Without including any pictures, write out all the records word for word.
::: Records for the task
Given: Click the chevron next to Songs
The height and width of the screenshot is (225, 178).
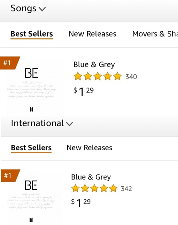Looking at the screenshot, I should coord(42,9).
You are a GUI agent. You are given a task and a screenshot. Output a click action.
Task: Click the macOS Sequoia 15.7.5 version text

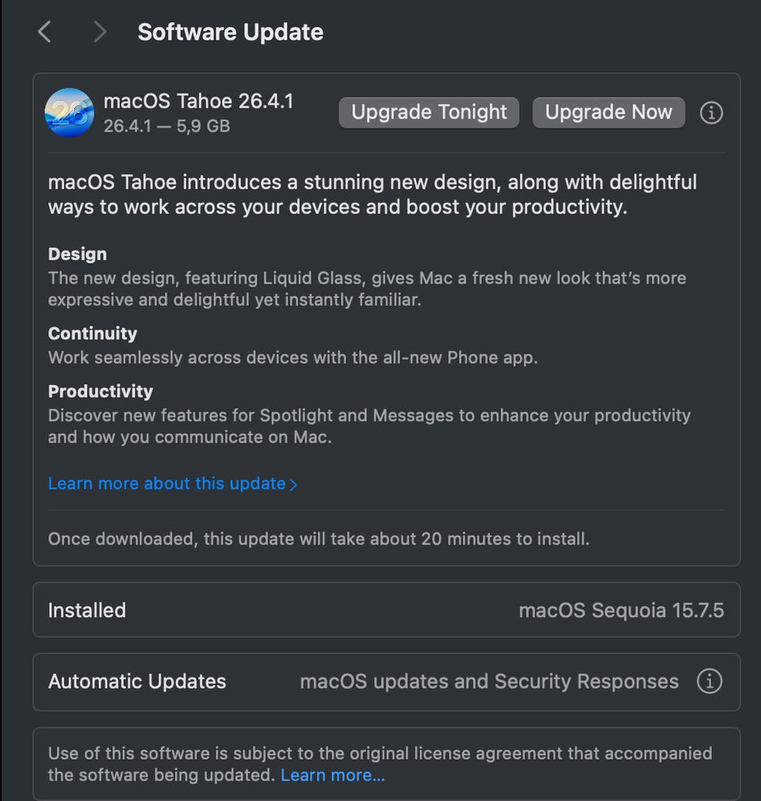click(621, 610)
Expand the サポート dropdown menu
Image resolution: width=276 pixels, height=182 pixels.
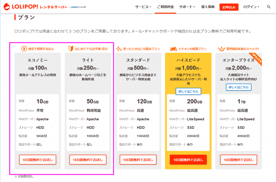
::::::
▶ Problem solution:
Given: Click the chevron next to Songs
The height and width of the screenshot is (225, 178).
Looking at the screenshot, I should coord(42,9).
You are a GUI agent. You are given a task and a screenshot. Output a click action.
Task: Click the macOS Sequoia 15.7.5 version text

click(621, 610)
Expand the サポート dropdown menu
Image resolution: width=276 pixels, height=182 pixels.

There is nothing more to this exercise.